Verilen görev a
Okuma metninden sonra gelen kayıtların tamamını, her satırı ayrı bir dize olacak şekilde bir JSON listesi olarak ifade edin ve boş satırları atlayın. Resimleri yanıta almayın.

Okuma metni
Tayyip'in paketinin en tehlikeli maddesi bu. Öncelikle şunu söylemekte fayda
var; böyle bir madde konularak kendisinin temsil ettiği İslamcı kitleye evet
senin ibadetin engelleniyor, işte bu engelleyenleri cezalandıracağım mesajı
veriliyor. Peki bu ülkede ibadet engelleniyor mu? Normal bir vatandaş bu soruya
hayır engellenmiyor diye yanıt verir. Ama İslamcı birine sorarsanız, size en
azından kırk tane engel sayar. Örneğin eski mankenlerden hidayete ermiş olan
Yaşar Alptekin bir söyleşisinde büyük alışveriş merkezlerinde namaz kılınacak
yer olmadığından ve dolayısıyla ibadetini yapamadığından yakınıyordu. İşte size
engel.
İbadete engel
çalışma alanlarında oluyor. Üretim ve hizmet alanlarının çalışma saatleri
ibadeti engelliyor. Ülkemizde çalışma saatleri din kurallarına göre değil,
uluslararası burjuvazinin kabul ettiği çalışma anlayışına göre düzenlendiği
için bazı namaz saatlerinde ibadet yapılamıyor. O zaman ibadetin önünde en
büyük engeli çalışma saatleri oluşturuyor. Bu engelin kaldırılması için çalışma
saatlerinin ve tatil gününün yeniden düzenlenmesi gerekiyor.
Şöyle
düşünelim, İslam dinine inanmış olan bir kişi Cuma namazını kılmak zorundadır.
Çünkü Peygamber'in hadisi şerifinde
(Tirmizî, Tetimetü Ebvâbil-Cumu'a", 354; İbn Mâce, "İkâmetü's Salât,
93) üç kez Cuma namazı kılmayan bir
kişinin kalbinin mühürleneceği ifade olunur. Buna ek olarak Kur'an-ı Kerim
Cum'a Suresi'nin konu ile ilgili 9'uncu âyetinde "Ey iman edenler! Cuma günü namaz için çağrı yapıldığı zaman hemen
Allah'ın zikrine koşun ve alışverişi bırakın. Eğer bilirseniz bu, sizin için
daha hayırlıdır." denilmektedir. Bu durumda İslam'a inanmış bir erkek
için Cuma namazı kılmak zorunluluktur. Cuma namaz vakti çalışma saatine gelse
bile çalışma bırakılacak ve namaz kılınacaktır. Cuma namazı bir imam ve en az 3
cemaatle Cami veya mescitte kılınır.

Verilen görev b
İbadete engel konusundaki metinde "İbadete engel" sözlerini içeren yerden başlayıp "yeniden düzenlenmesi gerekiyor." sözleriyle biten kısmı değiştirmeden yeniden yazın.

Verilen kayıtlar

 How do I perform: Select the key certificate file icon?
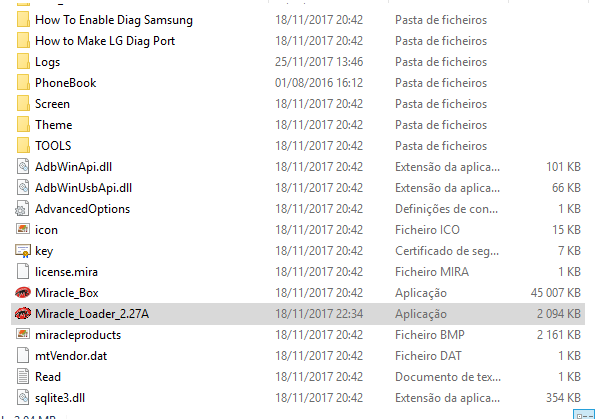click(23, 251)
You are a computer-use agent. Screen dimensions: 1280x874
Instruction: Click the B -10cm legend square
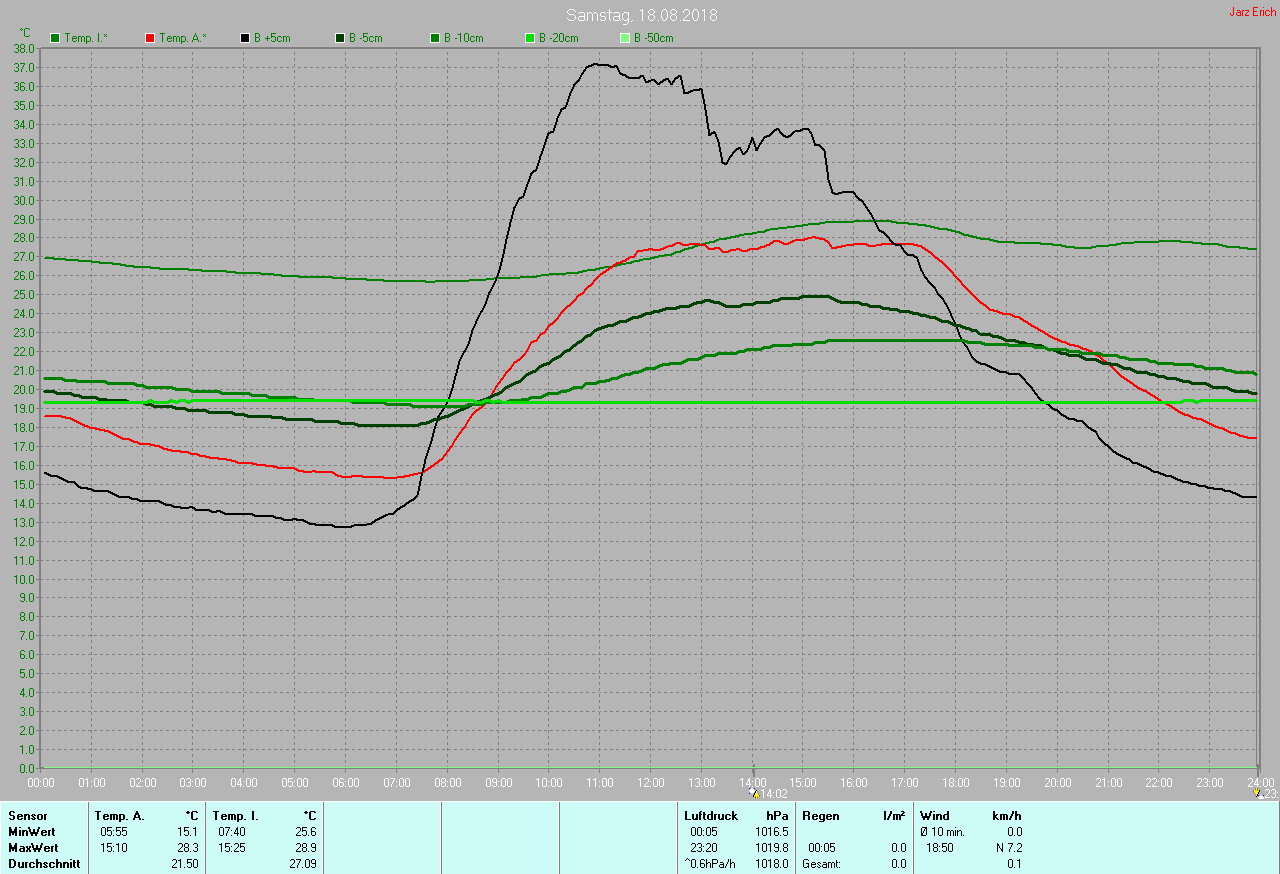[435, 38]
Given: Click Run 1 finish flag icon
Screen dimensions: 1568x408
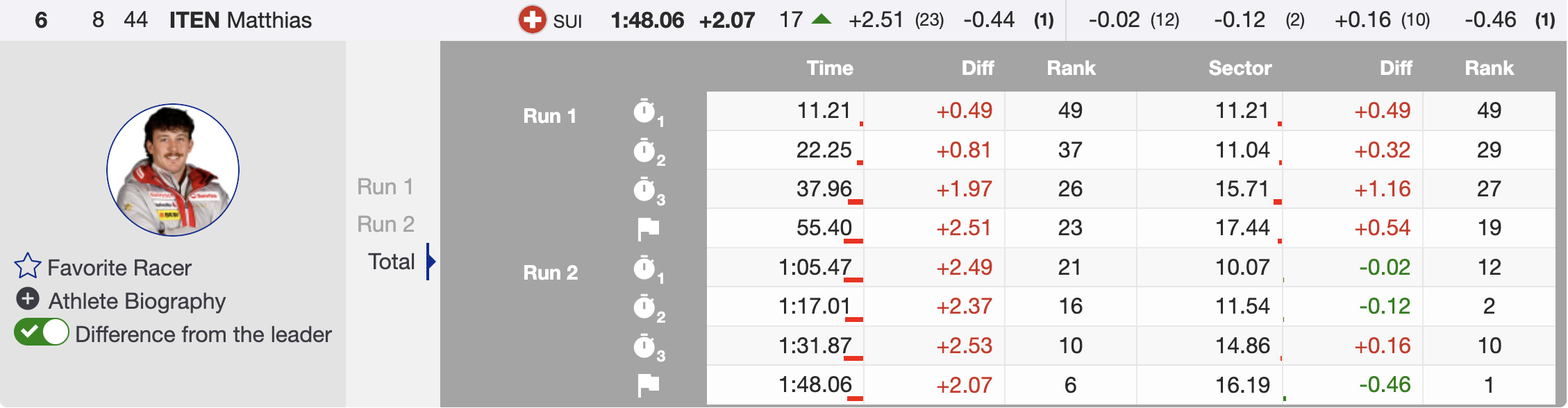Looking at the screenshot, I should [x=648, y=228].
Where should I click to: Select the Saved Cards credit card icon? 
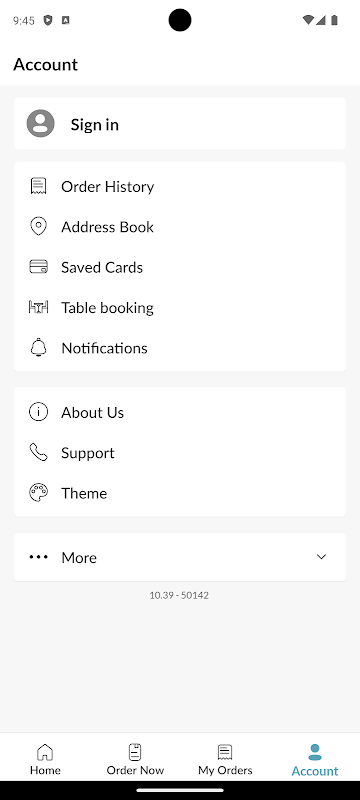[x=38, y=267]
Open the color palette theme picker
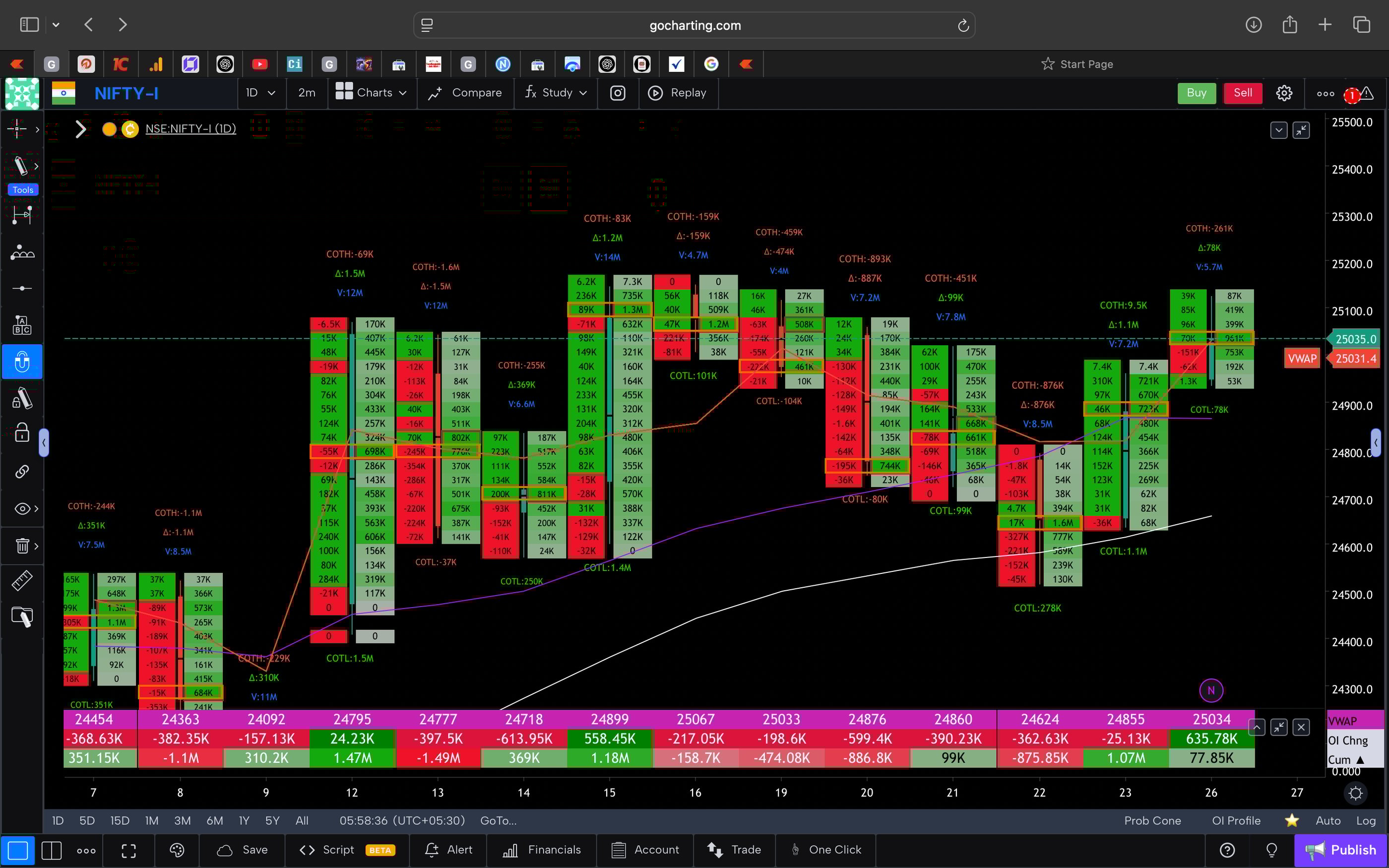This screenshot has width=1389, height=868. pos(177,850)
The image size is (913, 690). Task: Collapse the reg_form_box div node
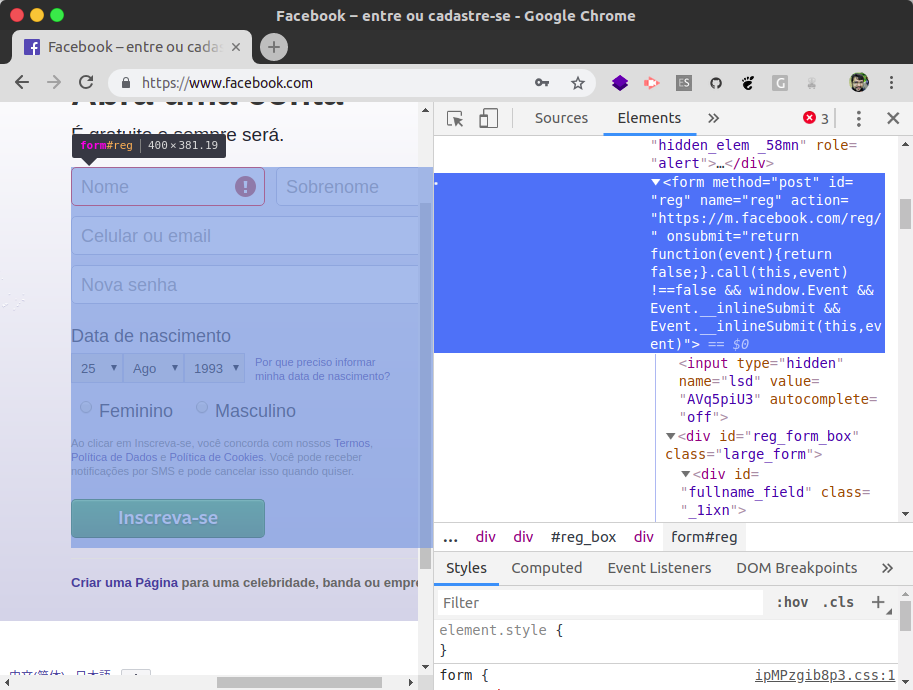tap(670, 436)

Yazılı yanıt a
[
  " How do I perform: Select the key certificate file icon?",
  "click(23, 251)",
  "You are a computer-use agent. Screen dimensions: 1280x874",
  "Instruction: Click the B -10cm legend square",
  "[435, 38]",
  "Given: Click Run 1 finish flag icon",
  "Screen dimensions: 1568x408",
  "Looking at the screenshot, I should [x=648, y=228].",
  "Where should I click to: Select the Saved Cards credit card icon? ",
  "[x=38, y=267]",
  "Open the color palette theme picker",
  "This screenshot has width=1389, height=868. pos(177,850)",
  "The image size is (913, 690). Task: Collapse the reg_form_box div node",
  "tap(670, 436)"
]

Yazılı yanıt b
İbadete engel
çalışma alanlarında oluyor. Üretim ve hizmet alanlarının çalışma saatleri
ibadeti engelliyor. Ülkemizde çalışma saatleri din kurallarına göre değil,
uluslararası burjuvazinin kabul ettiği çalışma anlayışına göre düzenlendiği
için bazı namaz saatlerinde ibadet yapılamıyor. O zaman ibadetin önünde en
büyük engeli çalışma saatleri oluşturuyor. Bu engelin kaldırılması için çalışma
saatlerinin ve tatil gününün yeniden düzenlenmesi gerekiyor.